3.    Administration of the Plan
(a)    The management of the Plan shall be vested in the Committee; provided, however, that all acts and authority of the Committee pursuant to this Plan shall be subject to the provisions of the Committee's Charter, as amended from time to time, and such other authority as may be delegated to the Committee by the Board. The Committee may, other than with respect to Performance-Based Compensation, , delegate such of its powers and authority under the Plan to the Company's officers as it deems necessary or appropriate. In the event of such delegation, all references to the Committee in the Plan shall be deemed references to such officers as it relates to those aspects of the Plan that have been delegated.

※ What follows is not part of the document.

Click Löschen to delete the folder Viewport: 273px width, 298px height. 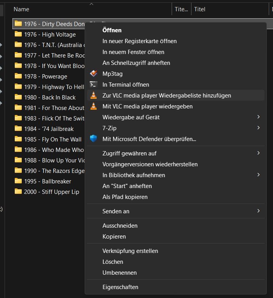click(x=113, y=262)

(b)    Subject to the terms of the Plan, the Committee shall, among other things, have full authority and discretion to determine eligibility for participation in the Plan, make awards under the Plan, establish the terms and conditions of such awards (including the Performance Goal(s) and Performance Measure(s) to be utilized) and determine whether the Performance Goals applicable to any Performance Measures for any awards have been achieved. The Committee’s determinations under the Plan need not be uniform among all Participants, or classes or categories of Participants, and may be applied to such Participants, or classes or categories of Participants, as the Committee, in its sole and absolute discretion, considers necessary, appropriate or desirable. The Committee is authorized to interpret the Plan, to adopt administrative rules, regulations, and guidelines for the Plan, and may correct any defect, supply any omission or reconcile any inconsistency or conflict in the Plan or in any award. All determinations by the Committee shall be final, conclusive and binding on the Company, the Participant and any and all interested parties.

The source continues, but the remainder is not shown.